The Effect of Denatured Flagellin on Toll-Like Receptor-5 (TLR-5) in Mice.

BACKGROUND: Previous studies have demonstrated that flagellin, a component of bacterial flagella, engages Toll-Like receptor 5 (TLR-5) causing the activation of the Myeloid Differentiation Factor-88 (MYD-88) pathway that leads to the production of pro-inflammatory cytokines including Tumor Necrosis Factor-alpha (TNF-α) and Interleukin-12 (IL-12). In physiological levels, cytokines can aid in protection against infectious agents. However, excessive production of cytokines can lead to septic shock during sepsis.

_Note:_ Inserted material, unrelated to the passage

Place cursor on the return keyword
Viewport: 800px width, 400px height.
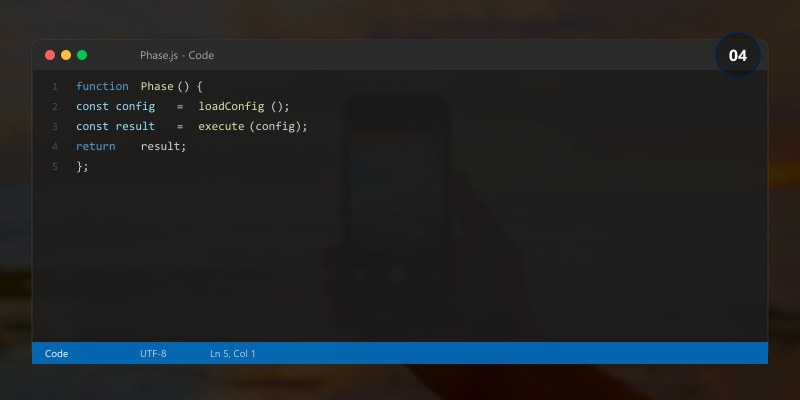95,147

OBJECTIVE: In this study, we aimed at investigating the effect of denatured flagellin on hindering the effects induced by intact flagellin or flagellated Pseudomonas aeruginosa on the Toll-Like Receptor-5 (TLR-5) in mice.

METHODS: Mouse mononuclear cells (MNCs) were cultured with intact flagellin, heat-denatured flagellin, TLR-5 antagonist, Pseudomonas aeruginosa, and TLR-4 antagonist each alone or in combinations. Supernatants were collected at 4 hours post incubation to assess the levels of IL-12 and TNF-α by Enzyme-Linked ImmunoAssay (ELISA). Furthermore, groups of BALB/c mice were injected intraperitoneally (IP) with Pseudomonas aeruginosa, LPS-RS, intact flagellin, and denatured flagellin, each alone or in different combinations. Serum levels of IL-12 and TNF-α were measured at 2, 4, and 6 hours post injections of Pseudomonas aeruginosa or intact flagellin.

RESULTS: Pretreatment with denatured flagellin significantly reduced the amount of TNF-α and IL-12 produced both in vitro and in vivo by intact flagellin or Pseudomonas aeruginosa.

CONCLUSION: Denatured flagellin suppressed the production of the pro-inflammatory cytokines induced by intact flagellin or Pseudomonas aeruginosa both in vitro and in vivo, probably by blocking TLR5. Denatured flagellin might be considered as an anti-septic shock agent.